** Start READING TEXT **

World Rugby

2023 Rugby World Cup Pool C Preview: Wide-Open Pool Has Its Opportunities

2023 Rugby World Cup Pool C Preview: Wide-Open Pool Has Its Opportunities

Rugby World Cup Pool C Preview: Australia, Georgia, Fiji, and Wales Face Off in a thrilling four-way showdown in the tournament's most open pool.

Sep 3, 2023 by Briar Napier
2023 Rugby World Cup Pool C Preview: Wide-Open Pool Has Its Opportunities

Arguably the most wide-open pool in this year’s Rugby World Cup, the two teams that will advance out of Pool C are by no means set in stone.

Former champion Australia may be the biggest name to most casual rugby fans, but the Wallabies — especially following disastrous recent form — are probably not the favourites to top the table. In fact, they may not even be tipped to finish runner-up.

Meanwhile, Fiji has gone in the complete opposite direction and achieved its highest world ranking ever, while a familiar boss on the Wales touchline will look to steer it in the right direction after a nightmare in 2022. Georgia and Portugal round up the group, with each bringing their own dangerous attributes to the fold, too.

Pool C play kicks off when Australia faces Georgia on Sept. 9 at the Stade de France in Saint-Denis. Other pool fixtures will be played in Bordeaux, Nice, Saint-Etienne, Toulouse, Decines-Charpieu and Nantes.


Previous World Cups: Qualified for every tournament

Best finish: Third, 1987

Wales, where to begin? 

On paper, it has the top-to-bottom squad talent of any team in Pool C and is returning many of the big names that took it to a fourth-place finish in Japan four years ago. On the other hand, Wales’ past 12 months have seen a number of underwhelming performances and head-scratching defeats.

Following an impressive victory on South African soil against the defending world champion Springboks in the summer of 2022, the wheels completely fell off by the end of the year. Wales allowed 55 points on home ground to New Zealand in its opener at the Autumn Nations Series, then shockingly lost to Georgia in Cardiff for its first defeat to a Tier 2 nation in nine years. A 21-point lead against Australia was then squandered in the end-of-year finale in a 39-34 loss, spelling the end for coach Wayne Pivac as he was sacked shortly after.

In perhaps a move to try and quickly restore familiarity and confidence, Wales brought back coach Warren Gatland in response to Pivac’s firing for a second stint after he led the country’s touchline from 2007-2019. The three-time Six Nations Grand Slam winner will be aiming to try and restore Welsh rugby to its former glory, but a poor return Six Nations in which Wales finished fifth and had a worse point differential than last-place Italy wasn’t exactly a source of booming optimism.

Still, this is a highly experienced, veteran squad with four players — George North, Dan Biggar, Leigh Halfpenny and Taulupe Faletau — who have hit the 100 caps mark and are aware of Gatland’s tactics and tendencies already. Biggar, at fly-half in particular, is still one of the best in the world at what he does on his day, and with Wales legend and all-time caps leader Alun Wyn Jones having retired from international duty earlier this year, much of his supporting cast will be left to try and follow up from 2019’s World Cup success without him.

** End READING TEXT **

# TASKS AND EXERCISES
a: In the Pool C preview, which team beat Wales in Cardiff, handing Wales its first defeat to a Tier 2 nation in nine years?
b: Extend the Pool C preview beyond its final sentence, keeping the same tone and style.

** Start DATA EXTRACT **

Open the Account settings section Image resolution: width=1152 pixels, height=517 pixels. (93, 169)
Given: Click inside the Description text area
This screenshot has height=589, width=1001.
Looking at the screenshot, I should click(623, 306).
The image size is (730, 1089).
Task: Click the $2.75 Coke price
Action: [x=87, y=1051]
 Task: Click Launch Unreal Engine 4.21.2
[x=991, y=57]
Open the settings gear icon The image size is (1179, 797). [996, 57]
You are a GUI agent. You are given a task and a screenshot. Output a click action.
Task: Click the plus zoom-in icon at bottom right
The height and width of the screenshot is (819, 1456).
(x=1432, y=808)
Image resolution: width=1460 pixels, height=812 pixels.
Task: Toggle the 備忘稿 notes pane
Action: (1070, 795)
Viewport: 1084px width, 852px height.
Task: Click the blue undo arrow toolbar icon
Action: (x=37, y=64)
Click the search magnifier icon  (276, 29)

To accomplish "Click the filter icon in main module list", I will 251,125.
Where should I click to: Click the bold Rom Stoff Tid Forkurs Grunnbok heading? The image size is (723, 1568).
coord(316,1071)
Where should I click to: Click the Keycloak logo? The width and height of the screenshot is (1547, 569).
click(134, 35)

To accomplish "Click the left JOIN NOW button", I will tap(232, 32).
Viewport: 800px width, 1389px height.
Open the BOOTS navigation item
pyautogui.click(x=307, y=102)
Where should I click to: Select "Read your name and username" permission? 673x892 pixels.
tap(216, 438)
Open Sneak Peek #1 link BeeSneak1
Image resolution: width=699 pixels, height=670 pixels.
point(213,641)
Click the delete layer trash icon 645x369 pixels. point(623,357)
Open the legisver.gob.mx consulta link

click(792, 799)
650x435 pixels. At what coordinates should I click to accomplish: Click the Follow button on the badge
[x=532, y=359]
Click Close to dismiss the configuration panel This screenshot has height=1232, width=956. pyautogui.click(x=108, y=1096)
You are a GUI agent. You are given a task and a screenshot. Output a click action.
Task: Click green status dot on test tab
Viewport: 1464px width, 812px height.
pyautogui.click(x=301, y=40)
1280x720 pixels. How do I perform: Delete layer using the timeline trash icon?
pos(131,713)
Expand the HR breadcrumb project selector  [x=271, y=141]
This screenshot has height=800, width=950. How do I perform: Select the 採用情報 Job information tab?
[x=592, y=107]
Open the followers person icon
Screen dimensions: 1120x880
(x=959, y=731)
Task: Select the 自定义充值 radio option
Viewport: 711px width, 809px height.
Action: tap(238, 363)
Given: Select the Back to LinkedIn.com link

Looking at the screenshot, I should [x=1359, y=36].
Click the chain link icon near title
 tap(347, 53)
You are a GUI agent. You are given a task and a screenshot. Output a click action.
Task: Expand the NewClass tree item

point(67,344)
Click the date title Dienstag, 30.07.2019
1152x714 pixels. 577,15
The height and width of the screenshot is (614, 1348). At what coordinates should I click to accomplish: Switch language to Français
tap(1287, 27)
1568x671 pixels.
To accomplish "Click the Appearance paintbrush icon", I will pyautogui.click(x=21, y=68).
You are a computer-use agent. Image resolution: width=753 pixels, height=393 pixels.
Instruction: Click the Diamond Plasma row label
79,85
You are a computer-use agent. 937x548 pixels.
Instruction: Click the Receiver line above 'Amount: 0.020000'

** End DATA EXTRACT **

# EXPECTED RESPONSES
a: Georgia

b:
Previous World Cups: Qualified for every tournament

Best finish: Champions, 1991 and 1999

Australia hasn’t won consecutive games since October 2021, is entering the World Cup on a five-match losing streak, and coach Eddie Jones lashed out at reporters who he thought were being too negative at a Sydney airport press conference before the Wallabies flew out to France.

So, why exactly is it worth being cautiously optimistic about Australia? Part of the reason is that Jones opted to roll with plenty of youthful energy in his squad selection, though it also comes with sizable risk.

Former national team mainstays Michael Hooper and Quade Cooper didn’t make the plane, with La Rochelle lock Will Skelton wearing the armband as captain instead. Fifteen Wallabies in the team are under the age of 25, as well, but if there’s any coach in the world capable of squeezing water out of stone in the Australia camp right now, it’s Jones. He has taken the team to a World Cup final once already (in 2003 in his first coaching stint) and was coach of Japan during its famous 2015 World Cup upset of South Africa, after all.

The shining example of Jones’ bold plan to roll with youth is scrum-half Tate McDermott, and for good reason. He’ll be vice-captain in France at the age of 24 after a strong Super Rugby season with the Queensland Reds, taking them to the quarterfinals as one of the better Aussie sides in the competition. He additionally captained his country during its narrow 23-20 defeat to New Zealand in the World Cup warmups last month and should continue to be a major part of Jones’ setup for however long Australia stays in Europe.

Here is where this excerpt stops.